Ardern returns under
Less than a fortnight after her last Hamilton visit, Prime Minister Jacinda Ardern was back yesterday to tour transitional housing and receive an update on the city’s regional theatre build.
Hamilton’s turbid weather did not dampen the mood.
But Wednesday night’s fatal stabbing of a dairy worker in Sandringham, near Ardern’s family home, overshadowed proceedings.
The worker at the Rose Cottage Superette was stabbed in an aggravated robbery at 8.05pm on Wednesday. Ardern described the incident as an ‘‘absolute tragedy’’ and said: ‘‘I know the community and it is a tight-knit one . . .
‘‘It is devastating to see what has happened.
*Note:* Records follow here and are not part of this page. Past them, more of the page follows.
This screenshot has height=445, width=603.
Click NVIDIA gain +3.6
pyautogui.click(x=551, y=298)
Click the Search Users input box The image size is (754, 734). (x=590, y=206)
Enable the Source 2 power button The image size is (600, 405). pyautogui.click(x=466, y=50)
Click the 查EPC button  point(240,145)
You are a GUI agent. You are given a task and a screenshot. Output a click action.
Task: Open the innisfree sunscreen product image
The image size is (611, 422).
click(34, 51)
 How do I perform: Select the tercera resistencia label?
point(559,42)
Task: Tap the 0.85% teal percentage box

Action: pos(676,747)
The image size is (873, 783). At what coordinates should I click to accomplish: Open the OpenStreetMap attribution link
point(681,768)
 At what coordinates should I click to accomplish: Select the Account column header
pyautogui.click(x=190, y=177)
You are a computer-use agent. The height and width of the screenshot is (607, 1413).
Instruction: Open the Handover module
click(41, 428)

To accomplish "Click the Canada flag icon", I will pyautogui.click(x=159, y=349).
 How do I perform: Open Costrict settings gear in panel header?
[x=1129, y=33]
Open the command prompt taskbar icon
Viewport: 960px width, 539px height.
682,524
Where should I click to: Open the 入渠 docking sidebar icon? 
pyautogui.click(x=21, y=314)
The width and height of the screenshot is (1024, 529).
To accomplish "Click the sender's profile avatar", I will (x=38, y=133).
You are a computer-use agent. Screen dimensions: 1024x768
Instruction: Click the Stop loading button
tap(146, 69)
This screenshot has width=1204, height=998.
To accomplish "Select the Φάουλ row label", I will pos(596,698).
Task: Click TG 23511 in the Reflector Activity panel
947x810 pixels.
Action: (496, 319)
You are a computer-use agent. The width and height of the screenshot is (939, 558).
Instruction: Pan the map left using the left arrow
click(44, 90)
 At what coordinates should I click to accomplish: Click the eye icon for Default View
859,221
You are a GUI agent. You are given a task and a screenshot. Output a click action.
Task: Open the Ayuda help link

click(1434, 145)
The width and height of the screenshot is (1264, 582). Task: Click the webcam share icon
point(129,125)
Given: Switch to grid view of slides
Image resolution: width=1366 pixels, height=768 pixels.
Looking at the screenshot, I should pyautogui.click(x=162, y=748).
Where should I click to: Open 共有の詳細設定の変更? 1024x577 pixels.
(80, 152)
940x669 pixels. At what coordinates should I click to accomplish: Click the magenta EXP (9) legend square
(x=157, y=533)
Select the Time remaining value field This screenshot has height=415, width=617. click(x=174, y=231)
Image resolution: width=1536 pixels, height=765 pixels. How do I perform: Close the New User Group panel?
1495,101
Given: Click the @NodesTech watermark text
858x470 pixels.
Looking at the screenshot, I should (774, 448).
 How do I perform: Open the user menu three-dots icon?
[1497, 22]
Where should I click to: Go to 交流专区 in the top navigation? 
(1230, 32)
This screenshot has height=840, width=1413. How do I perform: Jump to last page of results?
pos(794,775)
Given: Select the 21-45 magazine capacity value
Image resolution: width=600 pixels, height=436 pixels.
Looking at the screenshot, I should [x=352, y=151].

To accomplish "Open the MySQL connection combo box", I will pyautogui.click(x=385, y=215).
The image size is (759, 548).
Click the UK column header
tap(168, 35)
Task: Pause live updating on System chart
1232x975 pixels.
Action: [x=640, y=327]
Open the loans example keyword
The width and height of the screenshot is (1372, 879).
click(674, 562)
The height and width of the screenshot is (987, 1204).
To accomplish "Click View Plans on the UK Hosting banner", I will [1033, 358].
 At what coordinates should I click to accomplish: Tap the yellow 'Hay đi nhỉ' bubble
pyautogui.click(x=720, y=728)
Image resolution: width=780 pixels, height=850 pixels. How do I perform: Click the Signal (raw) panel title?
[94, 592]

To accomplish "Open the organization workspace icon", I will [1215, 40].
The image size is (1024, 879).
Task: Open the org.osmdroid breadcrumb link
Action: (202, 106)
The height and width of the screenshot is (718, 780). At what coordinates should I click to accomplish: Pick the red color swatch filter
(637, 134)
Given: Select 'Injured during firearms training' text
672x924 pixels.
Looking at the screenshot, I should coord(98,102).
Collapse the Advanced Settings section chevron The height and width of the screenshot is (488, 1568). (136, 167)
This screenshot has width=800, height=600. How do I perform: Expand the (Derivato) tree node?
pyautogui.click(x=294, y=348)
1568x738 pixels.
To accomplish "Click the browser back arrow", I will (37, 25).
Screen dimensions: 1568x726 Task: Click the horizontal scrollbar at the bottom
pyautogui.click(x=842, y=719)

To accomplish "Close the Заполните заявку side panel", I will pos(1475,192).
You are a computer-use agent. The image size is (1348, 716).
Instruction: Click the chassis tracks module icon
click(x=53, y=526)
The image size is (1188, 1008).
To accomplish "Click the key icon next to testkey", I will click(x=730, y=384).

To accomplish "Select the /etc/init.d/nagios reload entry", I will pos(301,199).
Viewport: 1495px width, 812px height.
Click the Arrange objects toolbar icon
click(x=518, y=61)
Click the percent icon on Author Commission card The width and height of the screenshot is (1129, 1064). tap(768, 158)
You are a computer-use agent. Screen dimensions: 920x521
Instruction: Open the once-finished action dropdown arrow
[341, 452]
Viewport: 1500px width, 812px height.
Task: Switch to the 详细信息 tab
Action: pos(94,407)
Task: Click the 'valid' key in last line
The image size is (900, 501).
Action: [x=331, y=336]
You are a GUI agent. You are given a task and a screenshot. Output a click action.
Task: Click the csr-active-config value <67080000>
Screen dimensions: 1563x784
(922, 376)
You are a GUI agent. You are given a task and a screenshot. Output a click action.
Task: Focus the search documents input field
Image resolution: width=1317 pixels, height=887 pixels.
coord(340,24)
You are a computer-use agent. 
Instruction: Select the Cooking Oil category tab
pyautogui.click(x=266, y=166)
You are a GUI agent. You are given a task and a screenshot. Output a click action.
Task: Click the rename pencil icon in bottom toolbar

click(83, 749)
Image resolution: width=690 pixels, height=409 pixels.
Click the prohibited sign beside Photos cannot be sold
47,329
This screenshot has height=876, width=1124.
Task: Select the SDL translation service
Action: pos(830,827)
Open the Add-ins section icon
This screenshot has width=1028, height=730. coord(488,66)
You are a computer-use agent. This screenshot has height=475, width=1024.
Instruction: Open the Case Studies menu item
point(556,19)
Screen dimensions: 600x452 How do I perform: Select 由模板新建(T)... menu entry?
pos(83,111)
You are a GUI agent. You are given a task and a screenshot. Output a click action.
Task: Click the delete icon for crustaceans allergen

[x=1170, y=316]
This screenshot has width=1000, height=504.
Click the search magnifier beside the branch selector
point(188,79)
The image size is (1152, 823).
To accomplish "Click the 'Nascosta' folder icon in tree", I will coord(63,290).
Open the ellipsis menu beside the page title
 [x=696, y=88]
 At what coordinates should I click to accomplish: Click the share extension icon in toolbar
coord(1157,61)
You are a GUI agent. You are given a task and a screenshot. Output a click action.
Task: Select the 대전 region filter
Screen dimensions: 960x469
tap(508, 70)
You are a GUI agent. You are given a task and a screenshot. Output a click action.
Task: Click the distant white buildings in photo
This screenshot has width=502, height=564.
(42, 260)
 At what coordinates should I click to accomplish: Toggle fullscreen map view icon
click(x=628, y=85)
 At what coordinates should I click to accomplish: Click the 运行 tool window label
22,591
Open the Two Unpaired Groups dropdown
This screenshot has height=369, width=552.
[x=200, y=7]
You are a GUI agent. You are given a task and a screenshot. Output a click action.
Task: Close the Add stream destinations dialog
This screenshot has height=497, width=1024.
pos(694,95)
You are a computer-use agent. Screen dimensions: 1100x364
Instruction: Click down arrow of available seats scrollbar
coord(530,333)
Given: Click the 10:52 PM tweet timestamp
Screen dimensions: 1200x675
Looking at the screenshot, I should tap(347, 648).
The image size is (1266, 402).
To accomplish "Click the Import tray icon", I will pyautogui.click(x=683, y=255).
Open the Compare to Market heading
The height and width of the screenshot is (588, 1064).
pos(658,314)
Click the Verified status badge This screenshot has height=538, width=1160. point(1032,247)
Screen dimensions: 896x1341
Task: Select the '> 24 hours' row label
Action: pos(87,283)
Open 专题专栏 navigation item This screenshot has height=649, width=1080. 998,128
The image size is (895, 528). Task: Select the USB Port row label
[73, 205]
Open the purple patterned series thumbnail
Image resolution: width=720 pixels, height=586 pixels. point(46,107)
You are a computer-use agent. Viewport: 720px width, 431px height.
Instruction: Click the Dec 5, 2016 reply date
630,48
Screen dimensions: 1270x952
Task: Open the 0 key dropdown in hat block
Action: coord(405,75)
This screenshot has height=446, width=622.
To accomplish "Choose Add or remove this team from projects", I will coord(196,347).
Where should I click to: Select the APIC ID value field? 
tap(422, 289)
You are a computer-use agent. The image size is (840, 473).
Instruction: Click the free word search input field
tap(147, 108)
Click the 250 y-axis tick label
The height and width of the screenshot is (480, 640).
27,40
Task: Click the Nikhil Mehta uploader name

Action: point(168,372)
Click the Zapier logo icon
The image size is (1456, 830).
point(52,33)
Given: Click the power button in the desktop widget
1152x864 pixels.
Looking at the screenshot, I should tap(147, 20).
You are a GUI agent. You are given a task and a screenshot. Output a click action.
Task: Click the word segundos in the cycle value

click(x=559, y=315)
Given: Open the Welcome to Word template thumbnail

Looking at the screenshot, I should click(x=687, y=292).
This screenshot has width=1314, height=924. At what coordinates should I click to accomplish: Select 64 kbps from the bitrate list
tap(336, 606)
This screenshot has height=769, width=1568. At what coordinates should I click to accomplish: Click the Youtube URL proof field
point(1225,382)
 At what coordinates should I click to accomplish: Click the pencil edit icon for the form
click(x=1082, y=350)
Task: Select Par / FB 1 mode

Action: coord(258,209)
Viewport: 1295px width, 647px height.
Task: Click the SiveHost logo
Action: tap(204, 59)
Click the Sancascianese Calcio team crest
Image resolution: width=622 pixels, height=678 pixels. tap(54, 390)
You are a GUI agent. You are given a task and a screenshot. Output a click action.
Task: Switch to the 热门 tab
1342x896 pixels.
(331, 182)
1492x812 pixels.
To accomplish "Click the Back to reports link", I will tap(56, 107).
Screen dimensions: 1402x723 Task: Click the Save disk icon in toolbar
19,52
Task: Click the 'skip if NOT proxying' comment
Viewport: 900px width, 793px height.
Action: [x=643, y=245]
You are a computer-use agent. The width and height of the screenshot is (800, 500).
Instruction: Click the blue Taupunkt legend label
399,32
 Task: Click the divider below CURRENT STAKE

Our job as government is to prevent these kinds of events from occurring and to support police.’’
The first stop on the PM’s itinerary was Te Rūnanga o Kirikiriroa’s new Frankton site.
In Higgins Rd and a stone’s throw away from the organisation’s headquarters, the site will provide a dozen transitional housing spaces for people aged 16-24. Complete with communal eating facilities, private bedrooms and ample off-street parking, it represents one tranche of the 313 transitional housing places the Government has afforded the city since 2017.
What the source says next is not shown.